Research Plan: In this research, an advanced electrochemical sensor was designed for detecting cancer biomarkers and clinically relevant analytes by harnessing the capabilities of innovative enzymes and enzyme-incorporated nanomaterials. Special emphasis was placed on the use of surface-engineered platforms such as screen-printed carbon electrodes (SPCEs) and laser-induced graphene (LIGs), which offer adaptable and highly conductive surfaces for effective enzyme immobilisation and biosensor fabrication. To construct the sensing interface, biocompatible substrates like chitosan, reduced graphene oxide (rGO), and gold nanoparticles were selected for their outstanding ability to stabilise enzymes and facilitate rapid electron exchange. Hydrothermal synthesis and detailed physical characterisation ensured these materials not only provided an increased density of catalytic sites but also boosted sensor sensitivity.

Electrochemical performance was meticulously evaluated through cyclic voltammetry and differential pulse voltammetry, optimising conditions such as pH, scan rate, and analyte concentration to achieve reliable biomarker detection, even at trace levels within biological fluids. The natural affinity of chitosan for enzyme binding, combined with the high surface area and conductivity of rGO and gold nanoparticles, greatly improved biochemical recognition and electronic response. Moreover, the surface features and functional groups inherent to these materials promoted fast electron transfer kinetics and enhanced catalytic activity.

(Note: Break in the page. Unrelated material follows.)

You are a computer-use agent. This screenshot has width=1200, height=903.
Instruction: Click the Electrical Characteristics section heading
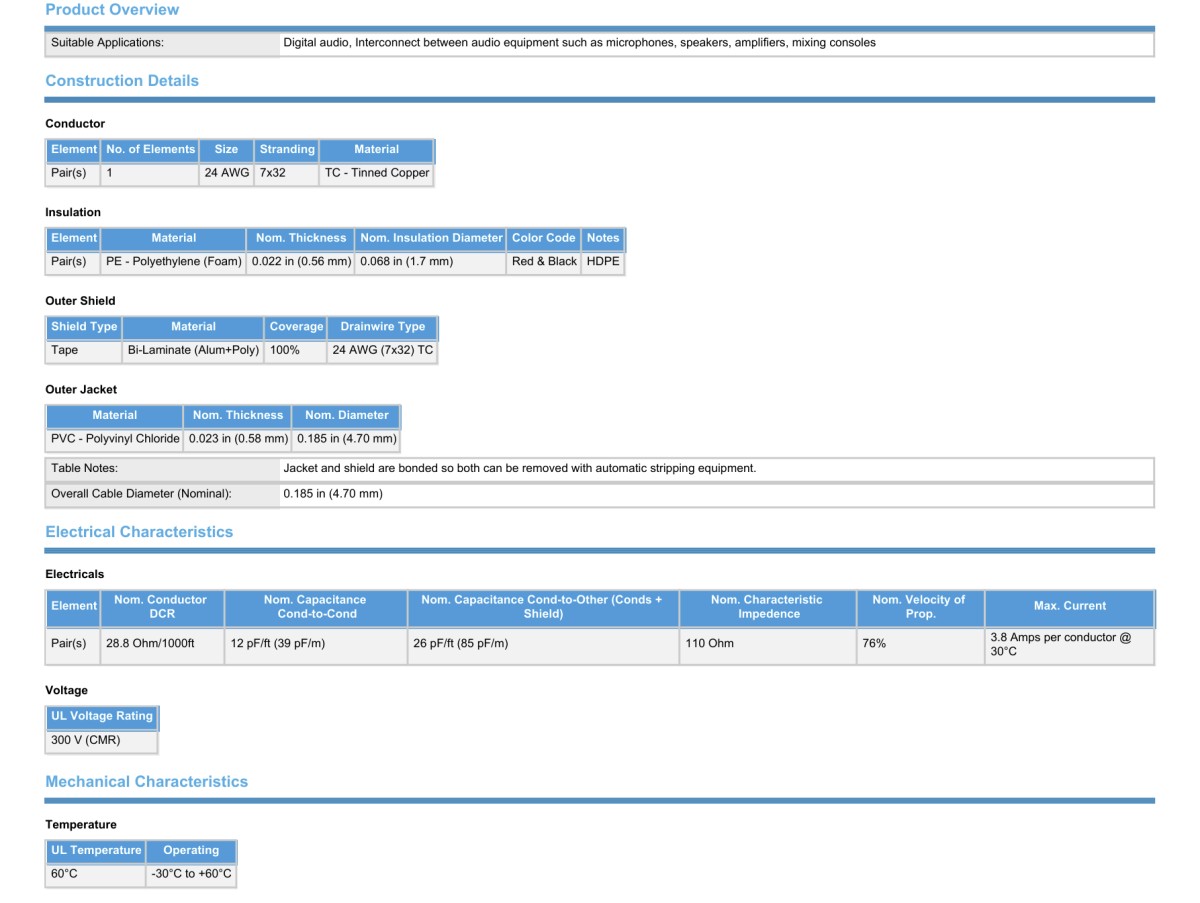(x=139, y=532)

The overall fabrication approach leveraged scalable methods, including drop-casting and inkjet printing, guaranteeing consistent and reproducible sensor architecture. This strategy yields an accessible and robust electrochemical biosensor platform, ideally suited for early cancer detection and biomarker analysis, with the potential to underpin future point-of-care diagnostics and improve clinical outcomes.

Expected outcomes: We aim to attract undergraduate, master’s, and PhD students to engage in innovative research activities at National Taipei University of Technology. The programme will serve as a platform for exploring Taiwan’s academic excellence, culture, and technological advancement, while providing advanced training and career development opportunities. Through international initiatives such as TEEP and collaborations with leading universities, students will gain global exposure and enhance their employability. As Chairman of the Department of Chemical Engineering and Biotechnology, NTUT. I will promote international partnerships and industrial collaborations in biomedical applications, showcasing Taiwan’s culture and innovation to the world. Participation will foster intercultural exchange, improve communication skills, and contribute to Taiwan’s visibility and growth in global science and technology.

Collaboration Countries: Malaysia, India, Indonesia, Thailand, and Philippines.

We plan to hire more master’s and PhD students to enhance collaborations and product development. Funding will be provided in accordance with TEEP department and MOE regulations, with monthly funding ranging from 15,000 to 20,000 NTD. Some funding will be covered from school projects for their research. The majority of research support will be covered by National Taipei University of Technology projects, including chemical apparatus, instruments, and characterization facilities. Additionally, school projects will cover the APC charges for open-access publications.